_Data excerpts_
######

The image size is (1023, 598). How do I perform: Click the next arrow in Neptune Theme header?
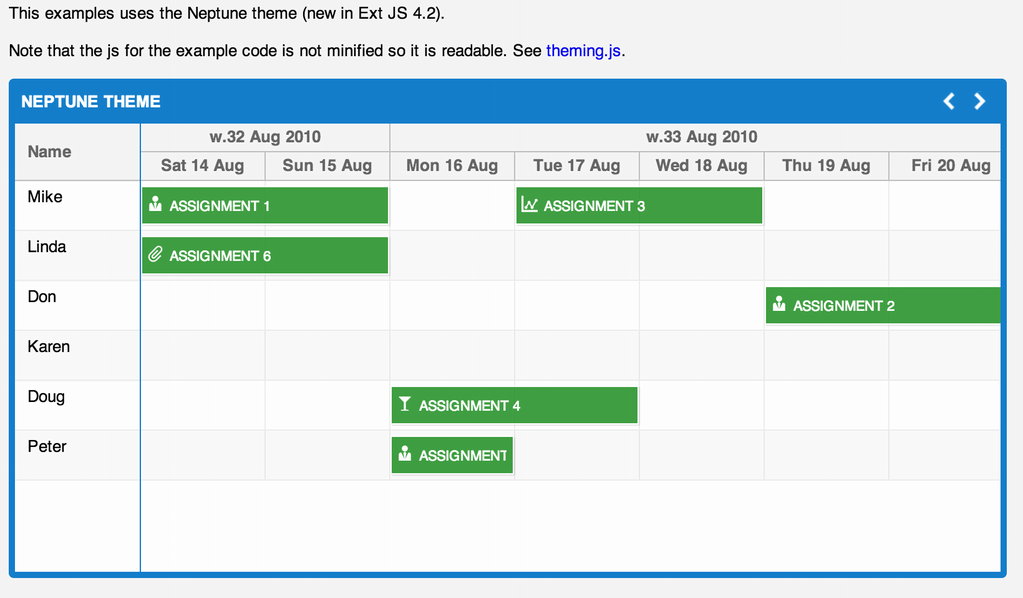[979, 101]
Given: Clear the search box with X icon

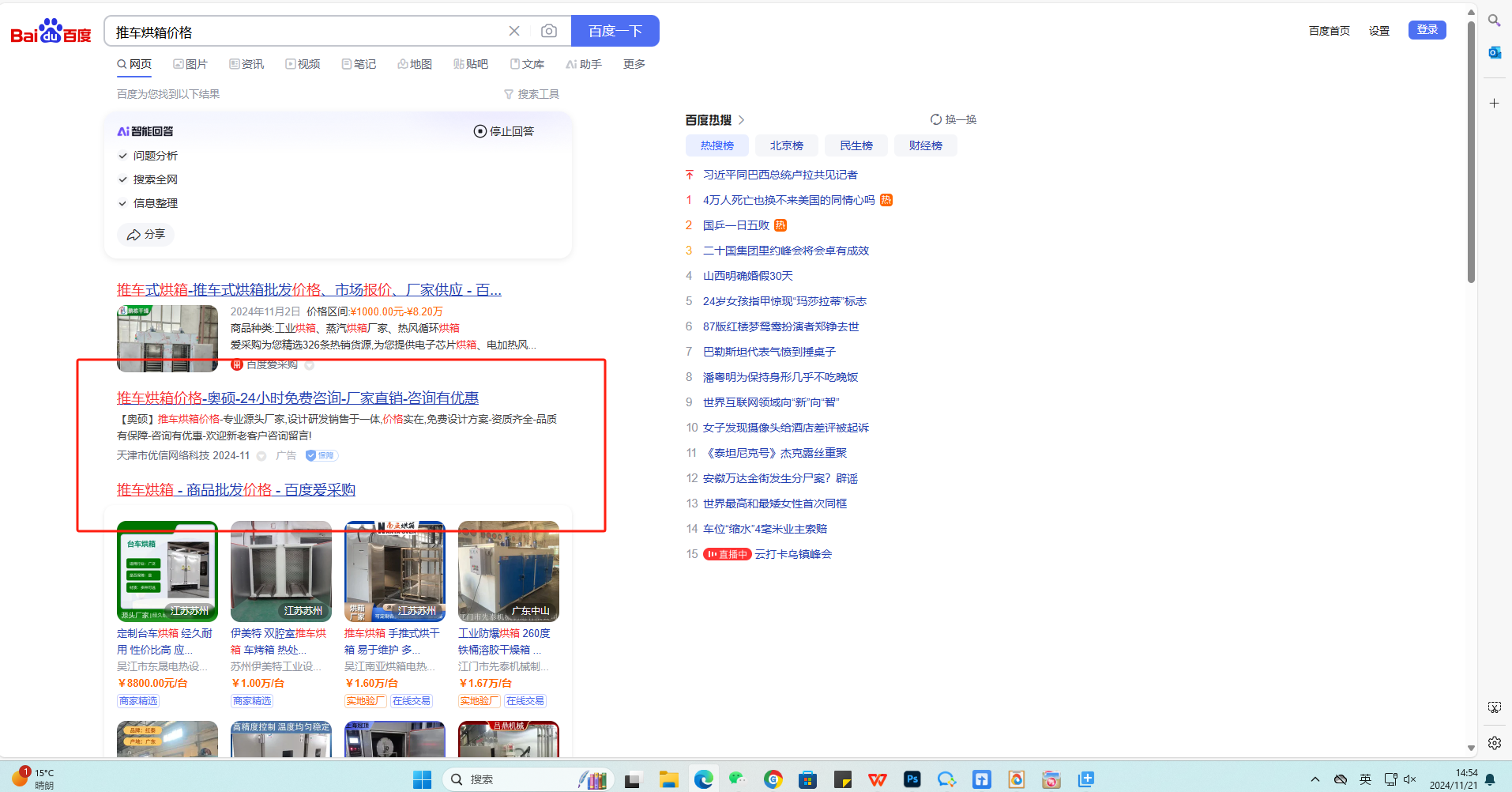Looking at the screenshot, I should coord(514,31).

######

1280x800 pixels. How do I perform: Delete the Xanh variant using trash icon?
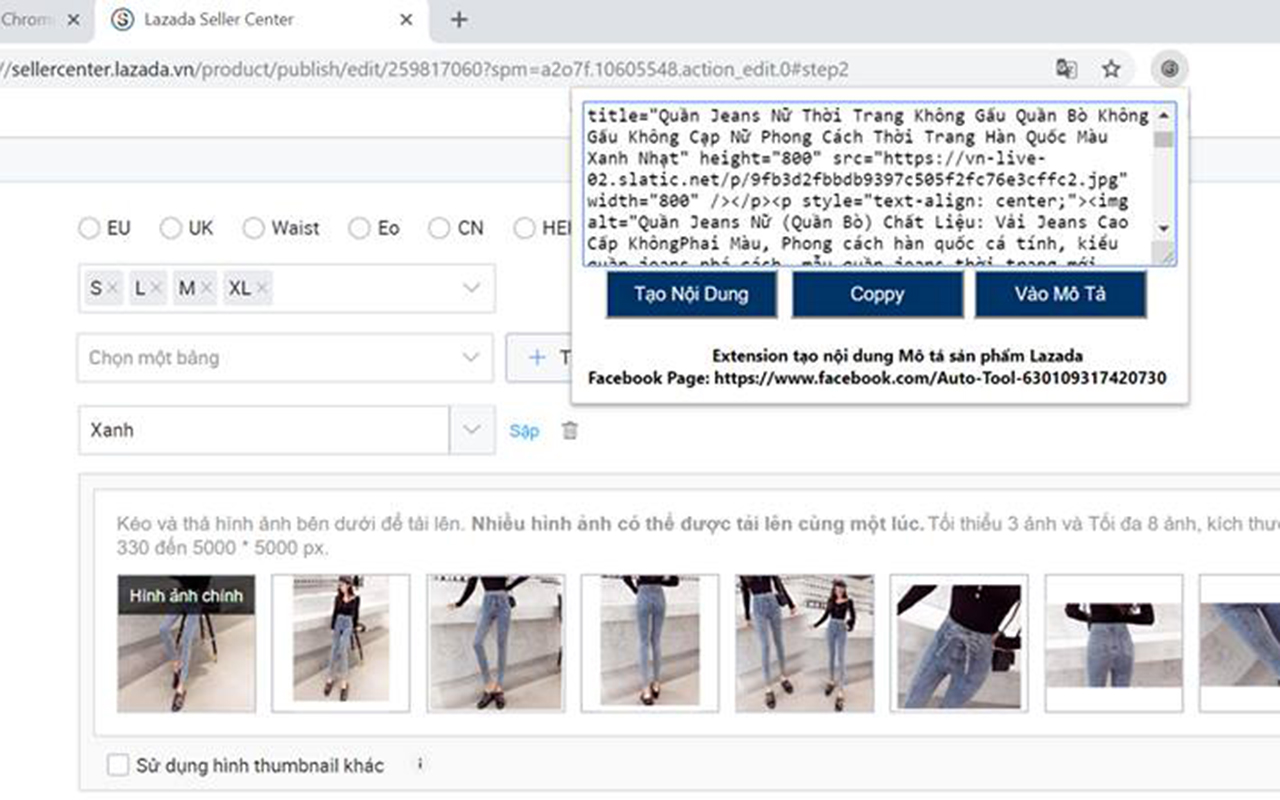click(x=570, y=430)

######

_Your task_
Pull out each line above that contains the string "icon". Case must match.

_The reply_
Given: Clear the search box with X icon
1280x800 pixels. How do I perform: Delete the Xanh variant using trash icon?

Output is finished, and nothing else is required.